October 2019 brought with it serious shows of violence, including the synchronized burning of 70 metro stations, churches and commercial premises. As these criminal acts intertwined with legitimate peaceful social protests, a significant part of the left’s narrative was considered acceptable, and the violence as necessary to make the protests visible. The law enforcement was deemed essentially repressive of the people, defenders of the dominant elites. Gabriel Boric himself, then a congressman, confronted a group of soldiers in front of the cameras. “They’re carrying weapons of war!” he shouted indignantly. For him, as for his political comrades, state agents were only allowed to use dialogue, never weapons.

But this subtle endorsement of violence came at a high cost. Once in the presidency, Boric had to face the increase in the number and severity of crimes. It was no longer about protests, but about a complex network that includes terrorism in the south of the country, the new presence of drug traffickers, and uncontrolled migration. Thus, the priorities of the people gradually focused on demands for security. Aware of this, the president began to respond to citizen anxiety in his speeches, but was seen as a traitor by his political base.

They then demanded old campaign promises to be met, which now became politically very delicate: the release of some of the detained during the violent October 2019 protests. The police advised against it: they were common criminals with extensive criminal records. Despite this, Boric, under pressure, agreed and 13prisoners were pardoned, a second serious mistake that cost him the trust of the country. While the police, vindicated in the eyes of the people, mourn lost officers killed by criminals, the president appears at funerals, embraces the families of the deceased amid speeches of support, and promises to stop crime through laws against organized crime. He even admits that a reflection on that past that now haunts him is necessary; but he is no longer credible.

Controlling crime and fiscal balance, which had not been a concern of the congressman, have become urgent for him as the president. On the other hand, Chile is facing an inflation-related scenario that it has not seen in decades. Although several Western countries are also experiencing severe price increases, the Chilean situation has its peculiarities. During the pandemic, bills were passed which allowed people to withdraw their pension funds in advance.
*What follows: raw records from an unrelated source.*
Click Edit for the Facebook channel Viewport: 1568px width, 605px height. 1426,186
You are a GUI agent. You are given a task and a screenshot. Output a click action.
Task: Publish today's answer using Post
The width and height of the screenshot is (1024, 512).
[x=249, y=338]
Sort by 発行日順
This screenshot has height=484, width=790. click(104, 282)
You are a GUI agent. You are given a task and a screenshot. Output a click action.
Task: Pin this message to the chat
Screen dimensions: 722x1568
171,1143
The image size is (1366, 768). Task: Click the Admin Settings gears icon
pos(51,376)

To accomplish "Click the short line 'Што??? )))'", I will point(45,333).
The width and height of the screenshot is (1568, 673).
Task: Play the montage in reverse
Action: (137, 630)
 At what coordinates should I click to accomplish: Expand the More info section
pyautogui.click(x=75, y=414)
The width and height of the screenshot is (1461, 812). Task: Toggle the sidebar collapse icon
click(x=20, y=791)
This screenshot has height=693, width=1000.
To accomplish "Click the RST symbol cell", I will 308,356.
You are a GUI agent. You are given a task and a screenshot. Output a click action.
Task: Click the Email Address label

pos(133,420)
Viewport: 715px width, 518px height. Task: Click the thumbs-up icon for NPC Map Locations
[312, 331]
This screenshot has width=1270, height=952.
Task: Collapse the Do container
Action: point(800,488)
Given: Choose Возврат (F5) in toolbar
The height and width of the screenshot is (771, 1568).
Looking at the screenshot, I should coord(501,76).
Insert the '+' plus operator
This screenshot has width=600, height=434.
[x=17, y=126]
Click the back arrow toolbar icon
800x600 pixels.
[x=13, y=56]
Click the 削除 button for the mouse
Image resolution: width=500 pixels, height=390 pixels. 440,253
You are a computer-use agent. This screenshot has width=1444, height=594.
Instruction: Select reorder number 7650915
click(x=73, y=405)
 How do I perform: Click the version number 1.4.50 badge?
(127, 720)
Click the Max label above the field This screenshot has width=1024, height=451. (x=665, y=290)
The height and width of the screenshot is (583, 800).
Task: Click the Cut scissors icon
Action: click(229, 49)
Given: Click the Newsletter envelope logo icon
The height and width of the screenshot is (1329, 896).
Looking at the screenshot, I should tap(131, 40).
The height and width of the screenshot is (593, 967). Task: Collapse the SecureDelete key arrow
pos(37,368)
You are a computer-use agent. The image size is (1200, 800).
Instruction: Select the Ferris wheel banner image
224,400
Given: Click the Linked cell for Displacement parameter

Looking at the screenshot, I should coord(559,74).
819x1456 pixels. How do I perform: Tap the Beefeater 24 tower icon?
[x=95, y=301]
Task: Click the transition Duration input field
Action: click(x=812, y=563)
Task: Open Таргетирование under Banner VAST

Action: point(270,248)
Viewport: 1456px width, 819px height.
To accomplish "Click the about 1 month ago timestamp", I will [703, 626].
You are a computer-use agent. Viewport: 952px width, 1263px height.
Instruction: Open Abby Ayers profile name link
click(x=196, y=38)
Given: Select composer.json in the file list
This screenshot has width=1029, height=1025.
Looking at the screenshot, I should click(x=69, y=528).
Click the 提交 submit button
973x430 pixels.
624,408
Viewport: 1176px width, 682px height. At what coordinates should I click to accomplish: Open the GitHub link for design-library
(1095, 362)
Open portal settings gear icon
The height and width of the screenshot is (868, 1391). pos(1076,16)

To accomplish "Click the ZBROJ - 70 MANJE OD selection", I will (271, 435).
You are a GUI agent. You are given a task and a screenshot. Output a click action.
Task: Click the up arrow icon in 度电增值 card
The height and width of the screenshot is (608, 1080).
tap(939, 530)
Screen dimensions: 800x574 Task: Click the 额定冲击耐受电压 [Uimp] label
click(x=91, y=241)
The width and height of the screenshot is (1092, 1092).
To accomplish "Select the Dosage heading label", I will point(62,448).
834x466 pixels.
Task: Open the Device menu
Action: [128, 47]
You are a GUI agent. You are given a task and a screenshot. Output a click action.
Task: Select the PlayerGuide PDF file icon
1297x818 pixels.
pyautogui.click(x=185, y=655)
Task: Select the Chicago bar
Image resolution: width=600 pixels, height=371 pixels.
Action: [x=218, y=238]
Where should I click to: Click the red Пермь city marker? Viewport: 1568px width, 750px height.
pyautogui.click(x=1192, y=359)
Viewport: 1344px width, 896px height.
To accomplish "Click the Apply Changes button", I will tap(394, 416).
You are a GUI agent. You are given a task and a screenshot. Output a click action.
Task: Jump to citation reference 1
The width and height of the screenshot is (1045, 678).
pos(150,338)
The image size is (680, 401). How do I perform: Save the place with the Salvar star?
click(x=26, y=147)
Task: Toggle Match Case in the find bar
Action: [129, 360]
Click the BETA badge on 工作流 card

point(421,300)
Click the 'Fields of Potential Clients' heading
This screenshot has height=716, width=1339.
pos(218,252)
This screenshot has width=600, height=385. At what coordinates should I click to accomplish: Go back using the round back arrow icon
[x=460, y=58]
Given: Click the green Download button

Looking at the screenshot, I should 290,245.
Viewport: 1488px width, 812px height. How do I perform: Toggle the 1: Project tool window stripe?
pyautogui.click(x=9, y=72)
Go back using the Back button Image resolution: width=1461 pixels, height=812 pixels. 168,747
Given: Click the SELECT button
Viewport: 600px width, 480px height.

The measure has had serious pension and capital market consequences, and the rapid liquidity exacerbated inflation, something economists has warned would happen. The then-Congressman Boric voted in favor of the initiative, and now he not only has to account for that vote, but also must attempt to stop it from happening again.

“A new Boric?”

Given the current situation, the government finds itself in the impossible situation of having to “ally with the right” to respond to the people’s demands, as law and order and the economy are strengths of the opposition. Controlling crime and achieving fiscal balance, which were not concerns of the congressman, are now top of mind for the president. On the other hand, the reforms that align him with his original party have Little future, as they don’t count on the support of the parliamentary majority.

All of this has given rise to a reputational crisis for Boric. In one year, he went from being a rockstar to a simple president with low approval ratings, who instead of cheers and gifts, receives insults. It is not surprising: he tied his own fate to the new Constitution, and has been deeply inconsistent in his words and actions. Because who is Boric? Is he the revolutionary former congressman? Or has he truly taken a turn towards deeper sensibility, determined to govern to guide the country back to stability? We still aren’t sure. We do know, however, who the Chileans are: people who rebuild after earthquakes, but with their own materials and blueprints, made for their land, to ensure stability. If Boric learns to read into what Andrés Bello said of the idiosyncrasies of the people he governs, he will have a greater chance of success than he has had so far.